(Data excerpts)
········
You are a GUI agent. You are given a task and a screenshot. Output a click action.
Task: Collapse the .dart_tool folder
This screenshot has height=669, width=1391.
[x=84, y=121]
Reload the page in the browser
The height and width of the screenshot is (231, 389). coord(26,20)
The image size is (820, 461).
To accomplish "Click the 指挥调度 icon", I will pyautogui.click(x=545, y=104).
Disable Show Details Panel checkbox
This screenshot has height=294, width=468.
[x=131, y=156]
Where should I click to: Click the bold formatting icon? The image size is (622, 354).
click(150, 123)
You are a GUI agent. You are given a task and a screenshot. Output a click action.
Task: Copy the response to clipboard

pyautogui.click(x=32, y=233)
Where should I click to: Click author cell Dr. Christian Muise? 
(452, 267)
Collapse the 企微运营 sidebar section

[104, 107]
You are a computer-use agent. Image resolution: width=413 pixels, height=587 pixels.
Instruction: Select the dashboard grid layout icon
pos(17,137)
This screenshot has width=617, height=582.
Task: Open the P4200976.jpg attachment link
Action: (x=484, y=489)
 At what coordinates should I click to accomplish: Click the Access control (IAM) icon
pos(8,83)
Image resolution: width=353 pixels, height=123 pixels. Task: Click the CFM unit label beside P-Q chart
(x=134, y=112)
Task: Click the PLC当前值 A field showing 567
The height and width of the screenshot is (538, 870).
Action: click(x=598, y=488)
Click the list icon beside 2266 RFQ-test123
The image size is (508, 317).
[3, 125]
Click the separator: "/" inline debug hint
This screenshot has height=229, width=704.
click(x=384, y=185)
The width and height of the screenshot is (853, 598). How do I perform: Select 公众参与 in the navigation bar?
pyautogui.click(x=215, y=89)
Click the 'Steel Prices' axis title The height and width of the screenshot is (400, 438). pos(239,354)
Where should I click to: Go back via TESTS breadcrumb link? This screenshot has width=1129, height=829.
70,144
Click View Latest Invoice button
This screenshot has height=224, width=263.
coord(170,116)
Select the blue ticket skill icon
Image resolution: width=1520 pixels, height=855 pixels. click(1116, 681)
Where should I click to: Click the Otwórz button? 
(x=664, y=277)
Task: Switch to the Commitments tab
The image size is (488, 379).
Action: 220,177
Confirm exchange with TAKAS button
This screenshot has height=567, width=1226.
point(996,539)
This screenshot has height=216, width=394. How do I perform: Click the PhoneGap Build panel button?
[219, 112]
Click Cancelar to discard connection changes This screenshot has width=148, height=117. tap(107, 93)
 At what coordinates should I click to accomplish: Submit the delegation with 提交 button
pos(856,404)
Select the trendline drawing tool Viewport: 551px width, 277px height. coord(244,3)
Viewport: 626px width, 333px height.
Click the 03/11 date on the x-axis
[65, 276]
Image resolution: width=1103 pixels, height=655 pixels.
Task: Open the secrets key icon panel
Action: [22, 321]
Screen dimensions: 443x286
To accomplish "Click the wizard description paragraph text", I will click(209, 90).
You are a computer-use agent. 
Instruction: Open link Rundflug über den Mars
········
From the opening line of the data above through the line holding "Disable Show Details Panel checkbox", give every line again exactly as it stands.

• SOLUTION BELOW
You are a GUI agent. You are given a task and a screenshot. Output a click action.
Task: Collapse the .dart_tool folder
This screenshot has height=669, width=1391.
[x=84, y=121]
Reload the page in the browser
The height and width of the screenshot is (231, 389). coord(26,20)
The image size is (820, 461).
To accomplish "Click the 指挥调度 icon", I will pyautogui.click(x=545, y=104).
Disable Show Details Panel checkbox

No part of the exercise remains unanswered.